Listening


24
Jan 10

The New Spoon Album

I’ve been listening to Spoon’s Transference for the past couple weeks. They’re on of my favorite bands. Britt Daniel has become a great lyricist and the songs have gotten catchier with every album. That is, until now.

I heard an interview with the band last night that made Transference more appealing than it is. Daniel and Jim Eno made the album’s weaknesses sound like strengths. There’s no hiding the fact that their efforts to make an “uglier” record succeeded, so why not embrace it?

They knew what sound they wanted and produced the record themselves, but that’s not the issue. Transference is immediately recognizeable as a Spoon record; the problem is that it’s not a very good one. You’d have to go back to the daring, equally uneven Kill the Moonlight to hear something as infuriating as this. Sequencing, not production, stops Transference in its tracks.

Spoon buried the best songs in the middle third of the album, starting with “Written in Reverse” and ending with the plaintive strains of “Goodnight Laura,” a song that veers dangerously close to maudlin which wouldn’t be so bad if this weren’t a Spoon album.

We’ve come to expect great things.

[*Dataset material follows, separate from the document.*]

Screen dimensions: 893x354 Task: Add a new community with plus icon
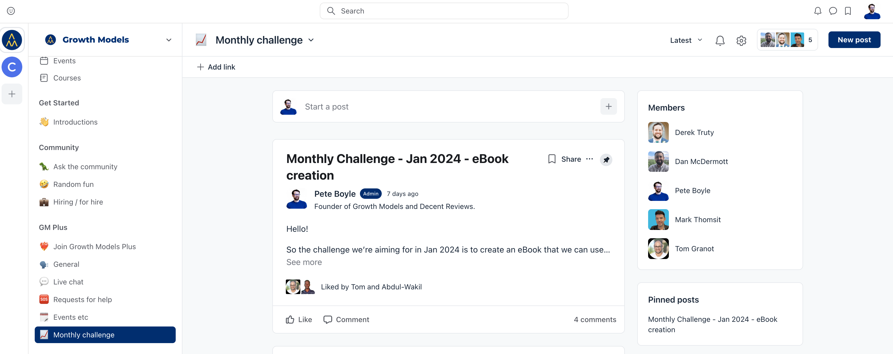pyautogui.click(x=12, y=94)
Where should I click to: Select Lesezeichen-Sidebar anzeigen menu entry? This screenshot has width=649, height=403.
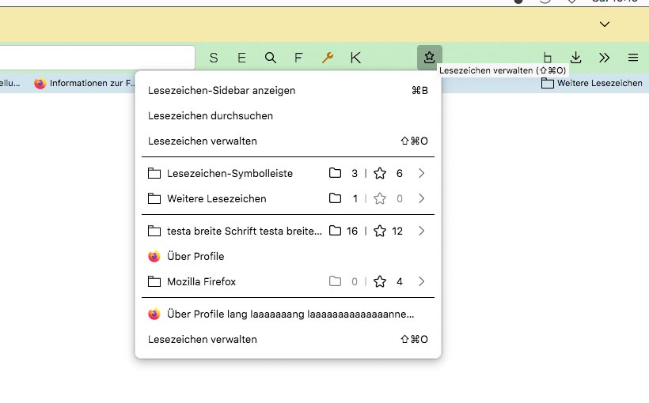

Their sound might be best described as Billy Joel songs as reimagined by Wire. Songs like “Sister Jack” and “The Underdog” burnished their reputation as a band on the cusp of greatness. There’s nothing of that caliber here.

Transference should’ve been Spoon’s magnum opus, the product of two decades worth of hard work from a band at the height of its power. Instead it’s the album you can tell the uninitiated they can safely ignore.


14
Jan 10

My Jay Reatard Interview

I got the chance to talk to punk phenomenon Jay Reatard after his SXSW ‘08 set. He had a tremendous vitality and frenetic energy that was contagious. His reckless abandon and go-for-broke spirit will be sorely missed.


9
Jan 10

A New Year in Music

2009 was a disastrous year for me and music. I was really turned off to the possibility that I might like anything. I reverted to old habits, listening to a disproportionate amount of metal, without really exploring further. For someone who in the past prided himself on catholic taste, it was something of a disappointment. Worse, I’ve not felt a part of the music scene for a while now and that really troubles me. I mean, my title is music editor, right?

Without getting bogged down in all the hows and whys, I’m really excited for 2010 already. Two of my favorite bands, Spoon and Liars, have albums out this January and it’s the time of year where I obsess over these releases, often at the expense of ignoring worthy albums that come along later in the year’s promotional cycle.

I used to think it was stupid for bands to release albums this time of year. Boy, was I wrong! When LCD Soundsystem releases albums in the dead of winter, they capture more attention than they would if they tried to shoehorn their stuff into the March and October gluts. It’s the perfect time of year to really get familiar with a record. You’re trapped in the house or car anyway, so you might as well crank up the stereo.

I celebrate the new year in music by deleting everything in iTunes and starting over fresh. Right now I’m listening to Spoon, but I’ll be checking out new music from Yeasayer, Ted Leo, Liars, Blood Feathers, Vampire Weekend and Gil-Scott Heron (!) soon enough. What a great way to start 2010!


26
May 09

Jay Bennett: 1963 – 2009

I heard the news early Monday morning, but it didn’t sink in until I read Aquarium Drunkard’s post this morning: Jay Bennett has died. There are times that I’m embarrassed to admit it now, but once upon a time I was a pretty rabid Wilco fan, and I always had a fondness for Bennett’s contributions to the band’s sound. The leap they made between the time he arrived and Yankee Hotel Foxtrot is a considerable one, and it’s hard to imagine Wilco ever amounting to anything without his influence, especially on their breakthrough album Summerteeth.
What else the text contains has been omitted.